Emerging growth company ¨

 

If an emerging growth company, indicate by check mark if the registrant has elected not to use the extended transition period for complying with any new or revised financial accounting standards provided pursuant to Section 13(a) of the Exchange Act. ¨

 

 

 

 

 

Item 1.01 Entry into a Material Definitive Agreement.

 

On August 22, 2019, Applied DNA Sciences, Inc. (the “Company”), announced that it has entered into subscription agreements (the “Subscription Agreement”) for a private placement (the “Private Placement”) of its Common Stock, par value $.001 per share (the “Common Stock”), with a group of accredited investors, including the Company’s chief executive officer, president and chairman of the board of directors and the chief information officer (the “Investors”).
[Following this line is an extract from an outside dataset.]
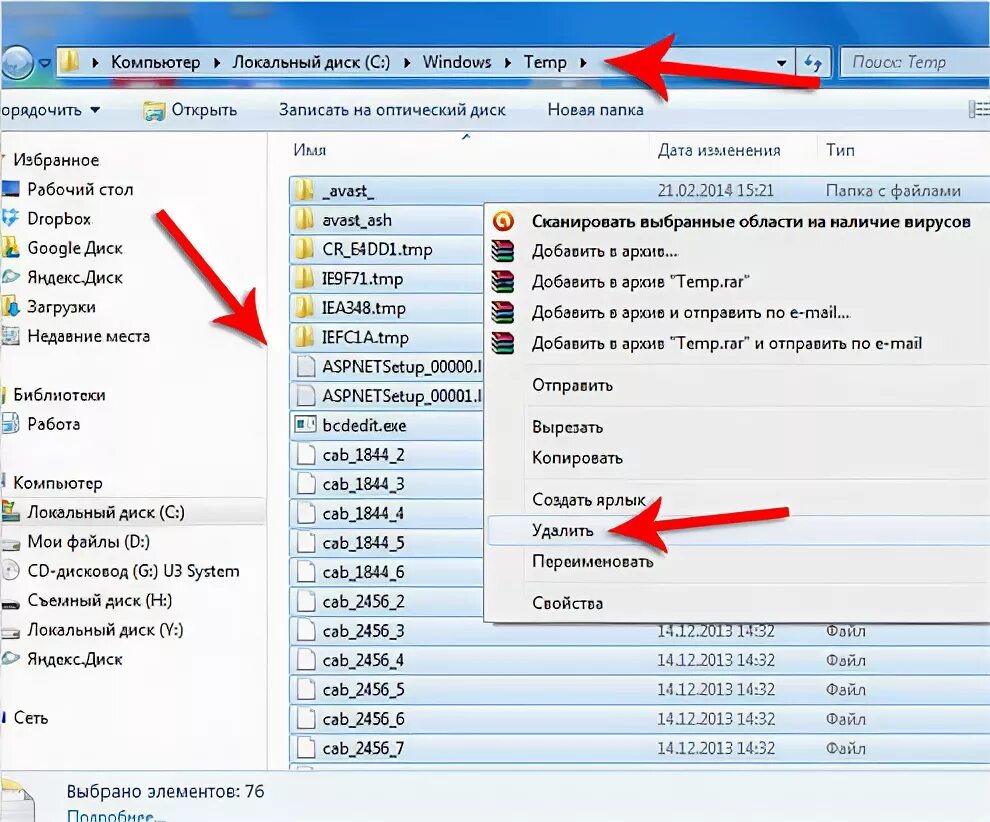Click inside the 'Поиск: Temp' search field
The Private Placement closed with respect to each investor on August 22, 2019. As a result of the Private Placement, the Company expects to issue and sell 1,548,151 shares of Common Stock at a price of $0.27 per share (the “Purchase Price”) for total expected gross proceeds of $418,000. The Purchase Price represents the greater of (i) the lower of (x) the closing price per share of Common Stock (as reflected on Nasdaq.com) on August 21, 2019 or (y) the average closing price per share of Common Stock (as reflected on Nasdaq.com) for the five trading days immediately preceding August 22, 2019 and (ii) the consolidated closing bid price per share of Common Stock on August 21, 2019.

 

The issuance of the Common Stock will be exempt from the registration requirements of the Securities Act of 1933, as amended (the “Securities Act”) pursuant to Section 4(a)(2) of the Securities Act and Regulation D promulgated thereunder and such Common Stock will therefore be restricted. Each investor gave representations that he, she or it was an “accredited investor” (as defined under Rule 501 of Regulation D) and that he, she or it is purchasing such securities without a present view toward a distribution of the securities. In addition, there was no general solicitation conducted in connection with the offer and sale of the securities.

 

The foregoing description of the Subscription Agreement does not purport to be complete and is subject to, and qualified in its entirety by, the full text of the form of Subscription Agreement, which is attached hereto as Exhibit 10.1, and incorporated herein by reference in its entirety.

 

Item 3.02 Unregistered Sales of Equity Securities

 

The information contained in Item 1.01 of this Current Report on Form 8-K is incorporated by reference into this Item 3.02.

 

Item 9.01. Financial Statements and Exhibits.

 

(d) Exhibits

 

10.1 Form of Subscription Agreement between investors and Applied DNA Sciences, Inc., dated August 22, 2019.

 

 

 

 

SIGNATURE

 

Pursuant to the requirements of the Securities Exchange Act of 1934, the registrant has duly caused this report to be signed on its behalf by the undersigned hereunto duly authorized.

 

Date: August 26, 2019 APPLIED DNA SCIENCES, INC.
     
  By: /s/ James A. Hayward
  Name:  James A. Hayward
  Title: Chief Executive Officer

 

 

 

 

EXHIBIT INDEX

 

Exhibit No.   Description
10.1   Form of Subscription Agreement between investors and Applied DNA Sciences, Inc., dated August 22, 2019.